IN The Northern Echo, the Object of the Week column featured an object from Whitby Museum which was connected to February 3, 1940, when a German Heinkel plane attacking trawlers was shot down by Flight-Lieutenant Peter Townsend. It crashlanded onto Bannial Flatts two miles north of Whitby and it was, we said, “the first enemy aircraft to be shot down on British soil during the war”.

David Robertson is one of several people to have got in touch to point out that this was the first one downed on English soil – which is very different to British soil.

“I can distinctly remember when I was at school, in Port Seton on the south bank of the Firth of Forth on the edge of Edinburgh, that the lesson on October 16, 1939, was interrupted by an unusual sound,” he says. “When school finished we learned that the sound had been machine-gun fire! Spitfires were chasing a German bomber.”

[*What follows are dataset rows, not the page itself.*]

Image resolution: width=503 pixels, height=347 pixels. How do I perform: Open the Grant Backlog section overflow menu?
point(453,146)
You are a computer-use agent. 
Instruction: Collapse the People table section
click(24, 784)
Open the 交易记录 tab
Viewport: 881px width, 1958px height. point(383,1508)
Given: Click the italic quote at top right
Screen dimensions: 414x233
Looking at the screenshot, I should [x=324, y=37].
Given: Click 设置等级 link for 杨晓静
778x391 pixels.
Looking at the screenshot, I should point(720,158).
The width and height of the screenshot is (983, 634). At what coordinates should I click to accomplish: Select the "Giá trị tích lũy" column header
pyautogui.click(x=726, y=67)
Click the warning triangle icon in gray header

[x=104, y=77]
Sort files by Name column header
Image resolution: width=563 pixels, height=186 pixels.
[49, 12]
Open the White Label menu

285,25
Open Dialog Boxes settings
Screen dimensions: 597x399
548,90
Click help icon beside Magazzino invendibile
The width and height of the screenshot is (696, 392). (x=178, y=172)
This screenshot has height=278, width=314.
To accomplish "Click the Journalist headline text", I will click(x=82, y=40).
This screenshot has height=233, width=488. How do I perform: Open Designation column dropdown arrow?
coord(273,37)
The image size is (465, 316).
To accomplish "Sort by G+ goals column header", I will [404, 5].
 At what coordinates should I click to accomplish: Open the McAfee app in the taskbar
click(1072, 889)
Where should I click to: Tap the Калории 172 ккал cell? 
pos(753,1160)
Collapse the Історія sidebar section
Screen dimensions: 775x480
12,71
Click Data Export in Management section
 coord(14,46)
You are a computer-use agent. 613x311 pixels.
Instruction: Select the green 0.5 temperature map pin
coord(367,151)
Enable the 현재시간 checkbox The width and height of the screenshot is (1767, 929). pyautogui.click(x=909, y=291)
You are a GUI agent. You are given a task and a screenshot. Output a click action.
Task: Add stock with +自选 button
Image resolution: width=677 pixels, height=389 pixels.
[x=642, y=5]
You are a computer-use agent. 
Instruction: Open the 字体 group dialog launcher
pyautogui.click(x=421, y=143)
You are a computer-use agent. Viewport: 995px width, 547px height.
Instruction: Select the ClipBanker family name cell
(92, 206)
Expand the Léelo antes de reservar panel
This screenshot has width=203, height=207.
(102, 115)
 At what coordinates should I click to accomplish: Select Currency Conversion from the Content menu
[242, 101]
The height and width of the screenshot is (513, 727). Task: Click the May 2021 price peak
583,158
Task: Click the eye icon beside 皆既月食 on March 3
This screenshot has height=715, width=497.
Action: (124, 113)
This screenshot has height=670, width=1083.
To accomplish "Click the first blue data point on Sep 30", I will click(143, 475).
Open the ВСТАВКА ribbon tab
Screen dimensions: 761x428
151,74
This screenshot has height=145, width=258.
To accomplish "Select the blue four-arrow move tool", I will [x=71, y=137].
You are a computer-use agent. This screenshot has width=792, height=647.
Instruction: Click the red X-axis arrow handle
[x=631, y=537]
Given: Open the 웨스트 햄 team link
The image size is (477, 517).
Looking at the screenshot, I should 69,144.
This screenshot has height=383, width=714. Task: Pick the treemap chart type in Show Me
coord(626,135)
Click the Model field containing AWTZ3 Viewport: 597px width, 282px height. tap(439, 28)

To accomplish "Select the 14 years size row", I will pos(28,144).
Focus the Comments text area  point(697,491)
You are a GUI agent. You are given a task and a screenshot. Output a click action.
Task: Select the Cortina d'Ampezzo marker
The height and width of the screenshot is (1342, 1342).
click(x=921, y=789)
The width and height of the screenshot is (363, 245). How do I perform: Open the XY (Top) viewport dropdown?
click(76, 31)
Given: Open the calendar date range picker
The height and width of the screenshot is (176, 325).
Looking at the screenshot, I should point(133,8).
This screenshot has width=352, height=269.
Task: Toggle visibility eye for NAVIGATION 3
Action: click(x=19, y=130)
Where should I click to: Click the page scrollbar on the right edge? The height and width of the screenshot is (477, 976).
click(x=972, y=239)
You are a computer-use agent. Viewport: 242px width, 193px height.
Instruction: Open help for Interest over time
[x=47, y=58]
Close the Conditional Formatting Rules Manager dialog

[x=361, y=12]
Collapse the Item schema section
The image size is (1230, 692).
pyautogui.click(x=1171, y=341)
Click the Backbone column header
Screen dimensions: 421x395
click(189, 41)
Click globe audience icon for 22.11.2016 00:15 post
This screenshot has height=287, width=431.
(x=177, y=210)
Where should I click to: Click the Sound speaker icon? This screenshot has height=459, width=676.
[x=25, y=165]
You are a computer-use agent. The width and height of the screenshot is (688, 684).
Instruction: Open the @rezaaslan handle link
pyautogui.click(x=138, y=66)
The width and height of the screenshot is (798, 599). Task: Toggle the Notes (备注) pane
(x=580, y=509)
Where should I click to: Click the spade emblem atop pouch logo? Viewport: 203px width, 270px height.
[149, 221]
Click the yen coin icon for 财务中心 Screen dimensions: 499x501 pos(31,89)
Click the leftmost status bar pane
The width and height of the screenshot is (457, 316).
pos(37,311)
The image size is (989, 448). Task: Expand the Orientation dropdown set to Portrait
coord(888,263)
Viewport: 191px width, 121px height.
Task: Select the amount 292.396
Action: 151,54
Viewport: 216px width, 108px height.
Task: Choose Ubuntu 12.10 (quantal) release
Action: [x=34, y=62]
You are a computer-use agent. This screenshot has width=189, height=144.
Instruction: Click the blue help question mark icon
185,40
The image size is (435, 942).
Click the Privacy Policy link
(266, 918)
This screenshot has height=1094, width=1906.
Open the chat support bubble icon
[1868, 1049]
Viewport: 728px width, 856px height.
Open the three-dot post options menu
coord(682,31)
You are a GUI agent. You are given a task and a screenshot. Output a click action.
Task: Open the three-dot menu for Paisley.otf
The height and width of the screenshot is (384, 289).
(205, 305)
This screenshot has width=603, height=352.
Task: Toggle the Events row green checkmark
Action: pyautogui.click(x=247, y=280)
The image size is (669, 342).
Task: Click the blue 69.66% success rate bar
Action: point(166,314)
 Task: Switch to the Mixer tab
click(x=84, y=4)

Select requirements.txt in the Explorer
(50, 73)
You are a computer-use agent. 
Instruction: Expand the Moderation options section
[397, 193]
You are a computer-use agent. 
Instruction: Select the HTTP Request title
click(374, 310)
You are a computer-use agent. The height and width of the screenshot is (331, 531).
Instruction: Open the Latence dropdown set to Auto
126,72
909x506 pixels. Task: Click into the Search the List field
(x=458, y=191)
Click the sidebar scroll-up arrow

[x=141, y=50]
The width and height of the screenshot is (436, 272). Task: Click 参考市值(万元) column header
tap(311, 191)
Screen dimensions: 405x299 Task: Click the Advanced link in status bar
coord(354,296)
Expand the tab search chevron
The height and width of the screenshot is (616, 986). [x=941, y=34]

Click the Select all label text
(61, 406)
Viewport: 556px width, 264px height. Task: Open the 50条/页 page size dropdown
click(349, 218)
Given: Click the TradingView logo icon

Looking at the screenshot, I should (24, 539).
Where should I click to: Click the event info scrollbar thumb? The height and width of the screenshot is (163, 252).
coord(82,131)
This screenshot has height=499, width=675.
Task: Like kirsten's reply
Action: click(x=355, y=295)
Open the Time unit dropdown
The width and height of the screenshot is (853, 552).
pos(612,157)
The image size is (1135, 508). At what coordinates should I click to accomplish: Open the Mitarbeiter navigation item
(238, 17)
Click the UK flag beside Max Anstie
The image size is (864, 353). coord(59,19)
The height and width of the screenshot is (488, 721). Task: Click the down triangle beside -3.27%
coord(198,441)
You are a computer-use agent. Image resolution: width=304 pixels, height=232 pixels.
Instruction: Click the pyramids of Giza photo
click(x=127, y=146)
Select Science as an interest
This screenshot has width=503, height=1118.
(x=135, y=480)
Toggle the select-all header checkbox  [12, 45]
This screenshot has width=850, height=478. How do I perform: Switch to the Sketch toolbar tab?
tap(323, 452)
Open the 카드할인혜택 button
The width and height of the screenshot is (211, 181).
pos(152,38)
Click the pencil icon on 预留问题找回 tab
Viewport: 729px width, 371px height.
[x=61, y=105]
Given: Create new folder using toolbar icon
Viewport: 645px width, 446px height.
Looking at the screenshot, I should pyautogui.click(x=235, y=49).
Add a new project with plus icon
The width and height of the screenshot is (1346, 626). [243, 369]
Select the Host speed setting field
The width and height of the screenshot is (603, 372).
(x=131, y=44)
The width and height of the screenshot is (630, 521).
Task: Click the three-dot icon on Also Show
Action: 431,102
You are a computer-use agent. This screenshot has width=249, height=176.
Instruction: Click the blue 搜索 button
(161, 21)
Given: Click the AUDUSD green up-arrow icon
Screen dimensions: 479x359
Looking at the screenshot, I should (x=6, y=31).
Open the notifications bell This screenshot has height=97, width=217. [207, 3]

Six weeks after the start of the war, this is said to be the first Luftwaffe raid over the UK mainland. The pilots were seeking warships in the firth, and were under instructions not to bomb targets that were onshore.

A Spitfire flown by Flight-Lieutenant Pat Gifford is credited with hitting the Junkers.

“It came down in the sea some distance offshore and a local fishing boat picked up the survivors,” says David. “Mr Stevenson, the village policeman took them in custody till a military escort took them to Edinburgh Castle.” One airman died but three survived.

If you want to be picky and point out that this crashed into the Scottish sea whereas our article said “British soil”, on October 28, 1939, a Heinkel bomber was brought down into a field east of Dalkeith, near Edinburgh.

“While I applaud Fl-Lt Townsend’s exploits over Whitby,” says David, “I would like to remind the good folk of Whitby that British soil extends beyond Berwick-upon-Tweed!”

A point well made, but it is not advisable to enrage Whitby folk too much. On February 3, 1940, when Fl-Lt Townsend, who went on to have an affair with Princess Margaret, brought the Heinkel down near Whitby, two of its four man crew were killed. However, the seafaring folk of the fishing port were so angered that the airmen had been attacking trawlers that it was considered unsafe to bury Observer Rudolph Lenshacke and Flight Engineer Johann Meyer in the town.

The Northern Echo:

British airmen carry the two German airmen to their graves in Catterick Cemetery in February 1940

Their bodies were sent to Catterick, as it was the nearest airbase cemetery, where they were interred on February 6. They remained there until 1960 when they were taken to the newly-opened Cannock Chase German War Cemetery in Staffordshire.